The Edinburgh Festival Fringe has around 3,500 shows. I used to read the programme cover-to-cover, but that still didn’t tell me much about the shows themselves and which ones I should really go see, so I built the tool I wanted instead: a chat interface where you can just ask the programme what you should go see.

Under the hood it’s a RAG pipeline which does semantic search over the festival data with ChromaDB vector storage, category filtering, and a FastAPI backend serving a React/TypeScript frontend.

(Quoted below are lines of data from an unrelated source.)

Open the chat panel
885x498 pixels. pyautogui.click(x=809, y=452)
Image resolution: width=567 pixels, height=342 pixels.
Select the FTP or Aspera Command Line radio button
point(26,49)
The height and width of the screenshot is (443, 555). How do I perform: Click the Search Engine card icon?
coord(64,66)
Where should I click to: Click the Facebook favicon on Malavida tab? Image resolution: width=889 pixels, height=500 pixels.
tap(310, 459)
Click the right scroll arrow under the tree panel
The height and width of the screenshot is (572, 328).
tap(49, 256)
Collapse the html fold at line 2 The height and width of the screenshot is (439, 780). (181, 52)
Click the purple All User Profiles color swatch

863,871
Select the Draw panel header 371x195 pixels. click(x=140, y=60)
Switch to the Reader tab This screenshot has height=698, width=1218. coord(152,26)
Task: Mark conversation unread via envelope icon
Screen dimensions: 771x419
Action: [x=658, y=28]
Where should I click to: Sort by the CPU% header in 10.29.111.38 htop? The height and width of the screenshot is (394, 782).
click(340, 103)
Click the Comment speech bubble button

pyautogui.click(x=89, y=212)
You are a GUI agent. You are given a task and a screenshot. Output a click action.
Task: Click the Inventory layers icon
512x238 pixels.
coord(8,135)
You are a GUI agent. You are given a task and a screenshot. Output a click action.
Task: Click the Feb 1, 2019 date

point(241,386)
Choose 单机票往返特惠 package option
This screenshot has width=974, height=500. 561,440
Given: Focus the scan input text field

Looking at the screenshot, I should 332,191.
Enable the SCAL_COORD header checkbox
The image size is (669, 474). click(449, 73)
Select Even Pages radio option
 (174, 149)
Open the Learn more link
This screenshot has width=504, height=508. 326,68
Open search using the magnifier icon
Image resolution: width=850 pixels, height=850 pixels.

Spotify Tools lets you set listening goals for artists, albums, and tracks you want to hear more of. It syncs with your Spotify listening history, tracks your progress, and generates playlists of exactly the music you still want to listen to. You also get detailed statistics about your listening habits.

Unfortunately, Spotify no longer verifies small apps from individual developers, so it is not publicly accessible. If you would like to try it, contact me with your email, and I can give you access.

ImpAmp is the soundboard Bedlam Theatre uses for live improv comedy, where a sound effect is only funny if you can find it before the performers move on. It supports multiple soundbanks, instant search, arming tracks, multiple sounds per pad, and Google Drive sync so you can share your soundbanks with the whole team.

This third version contains many improvements over the previous versions developed by the previous generation of IT, and was also an experiment in AI-driven development: I built it in Next.js using Claude 3.7 Sonnet and Gemini 2.5 back when agentic AI coding was just a few months old. It has been used to run shows ever since.

Black Lightning is the Ruby on Rails application behind bedlamtheatre.co.uk. It hosts the public website, show archive, and internal administration system of the Edinburgh University Theatre Company. This app keeps proposals, shows, seasons, and members organised and manageable for the committee and show teams.

I took over maintenance of a codebase that had outlived several generations of student developers and carried it through major upgrades, from Rails 5 all the way to Rails 8, modernising the stack and Dockerising deployment along the way. It is where I learned most of my web development and product skills, because you learn most when writing code that is actually used by users who need it to do their jobs.